• _Directions for this task_: Copy each line that contains the string "will", taking them from the material.
------------------------------------------------------------------------
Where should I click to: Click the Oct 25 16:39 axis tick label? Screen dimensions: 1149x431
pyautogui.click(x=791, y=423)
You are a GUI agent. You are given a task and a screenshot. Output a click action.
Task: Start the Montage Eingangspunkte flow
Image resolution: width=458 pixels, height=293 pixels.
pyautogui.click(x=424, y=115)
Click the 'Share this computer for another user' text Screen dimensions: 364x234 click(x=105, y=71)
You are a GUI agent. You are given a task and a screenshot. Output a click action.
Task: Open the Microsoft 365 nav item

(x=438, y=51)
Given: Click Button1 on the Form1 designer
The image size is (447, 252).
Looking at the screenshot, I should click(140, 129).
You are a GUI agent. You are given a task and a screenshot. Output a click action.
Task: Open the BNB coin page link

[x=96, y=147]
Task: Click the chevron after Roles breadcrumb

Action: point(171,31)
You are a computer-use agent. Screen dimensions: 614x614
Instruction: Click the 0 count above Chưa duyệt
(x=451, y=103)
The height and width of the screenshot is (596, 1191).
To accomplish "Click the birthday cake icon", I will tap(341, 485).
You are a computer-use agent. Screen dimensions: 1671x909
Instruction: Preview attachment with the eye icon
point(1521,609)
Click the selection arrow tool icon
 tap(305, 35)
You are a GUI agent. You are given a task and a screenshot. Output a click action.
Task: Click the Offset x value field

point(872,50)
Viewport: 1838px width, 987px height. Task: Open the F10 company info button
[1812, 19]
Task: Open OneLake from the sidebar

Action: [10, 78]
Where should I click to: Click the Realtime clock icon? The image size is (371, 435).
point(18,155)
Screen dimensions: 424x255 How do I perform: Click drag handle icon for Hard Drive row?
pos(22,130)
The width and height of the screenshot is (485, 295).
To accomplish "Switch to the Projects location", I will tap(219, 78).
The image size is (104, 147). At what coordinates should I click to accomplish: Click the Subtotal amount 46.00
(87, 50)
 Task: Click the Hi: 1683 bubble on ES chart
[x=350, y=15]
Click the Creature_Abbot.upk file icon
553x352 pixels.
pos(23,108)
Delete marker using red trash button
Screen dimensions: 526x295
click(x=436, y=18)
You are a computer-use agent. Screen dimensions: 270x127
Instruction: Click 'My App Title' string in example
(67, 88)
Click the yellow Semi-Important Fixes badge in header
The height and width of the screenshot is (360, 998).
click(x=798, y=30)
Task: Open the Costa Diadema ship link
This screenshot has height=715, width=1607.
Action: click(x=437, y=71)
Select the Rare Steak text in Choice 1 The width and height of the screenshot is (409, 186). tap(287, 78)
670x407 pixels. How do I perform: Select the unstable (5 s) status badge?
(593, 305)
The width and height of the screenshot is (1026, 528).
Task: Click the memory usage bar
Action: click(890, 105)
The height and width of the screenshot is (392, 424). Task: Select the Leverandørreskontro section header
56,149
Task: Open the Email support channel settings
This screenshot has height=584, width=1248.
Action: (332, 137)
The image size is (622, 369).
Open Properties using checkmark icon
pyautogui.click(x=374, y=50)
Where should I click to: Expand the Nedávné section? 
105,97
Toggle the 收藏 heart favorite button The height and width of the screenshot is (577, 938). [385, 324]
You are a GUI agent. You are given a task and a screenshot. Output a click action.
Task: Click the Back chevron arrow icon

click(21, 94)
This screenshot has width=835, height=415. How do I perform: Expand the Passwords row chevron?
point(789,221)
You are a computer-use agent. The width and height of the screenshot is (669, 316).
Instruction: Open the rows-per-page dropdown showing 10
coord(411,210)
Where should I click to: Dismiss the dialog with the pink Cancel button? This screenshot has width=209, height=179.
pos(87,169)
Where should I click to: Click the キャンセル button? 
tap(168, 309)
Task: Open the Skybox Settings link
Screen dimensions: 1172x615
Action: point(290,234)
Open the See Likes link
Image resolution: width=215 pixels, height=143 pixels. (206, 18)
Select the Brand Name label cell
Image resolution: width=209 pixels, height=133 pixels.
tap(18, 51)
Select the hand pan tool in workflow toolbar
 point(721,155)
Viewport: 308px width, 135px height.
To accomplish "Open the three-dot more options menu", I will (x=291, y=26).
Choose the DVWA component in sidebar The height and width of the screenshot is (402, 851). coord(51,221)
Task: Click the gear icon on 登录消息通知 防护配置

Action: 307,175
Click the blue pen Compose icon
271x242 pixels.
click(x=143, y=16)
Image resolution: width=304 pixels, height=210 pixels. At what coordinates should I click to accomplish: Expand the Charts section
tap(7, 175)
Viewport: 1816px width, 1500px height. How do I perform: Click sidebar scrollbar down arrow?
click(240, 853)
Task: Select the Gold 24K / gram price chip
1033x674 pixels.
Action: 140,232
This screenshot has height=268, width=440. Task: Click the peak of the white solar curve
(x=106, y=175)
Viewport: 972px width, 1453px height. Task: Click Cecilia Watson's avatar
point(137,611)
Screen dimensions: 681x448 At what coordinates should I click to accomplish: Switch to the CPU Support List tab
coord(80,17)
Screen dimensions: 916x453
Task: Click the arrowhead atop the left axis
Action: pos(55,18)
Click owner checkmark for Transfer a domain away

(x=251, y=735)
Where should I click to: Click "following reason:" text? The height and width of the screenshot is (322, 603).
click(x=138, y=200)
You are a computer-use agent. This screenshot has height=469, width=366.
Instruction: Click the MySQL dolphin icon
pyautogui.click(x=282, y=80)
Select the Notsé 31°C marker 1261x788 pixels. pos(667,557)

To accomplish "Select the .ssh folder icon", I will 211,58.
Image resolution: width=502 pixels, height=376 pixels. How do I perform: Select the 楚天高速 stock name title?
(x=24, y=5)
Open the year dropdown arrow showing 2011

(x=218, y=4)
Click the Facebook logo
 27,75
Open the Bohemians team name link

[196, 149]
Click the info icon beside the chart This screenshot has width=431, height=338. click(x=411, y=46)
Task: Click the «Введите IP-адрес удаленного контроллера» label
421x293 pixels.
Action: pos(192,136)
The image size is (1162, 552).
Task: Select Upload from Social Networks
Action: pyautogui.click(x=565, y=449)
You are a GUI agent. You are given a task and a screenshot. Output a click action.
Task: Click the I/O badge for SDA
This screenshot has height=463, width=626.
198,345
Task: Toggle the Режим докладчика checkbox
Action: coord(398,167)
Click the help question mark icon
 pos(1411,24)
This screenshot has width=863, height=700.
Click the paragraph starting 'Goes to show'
------------------------------------------------------------------------
• _Answer box_:
To accomplish "Click the birthday cake icon", I will tap(341, 485).
To accomplish "Switch to the Projects location", I will tap(219, 78).
To accomplish "Open the three-dot more options menu", I will (x=291, y=26).
To accomplish "Select the .ssh folder icon", I will 211,58.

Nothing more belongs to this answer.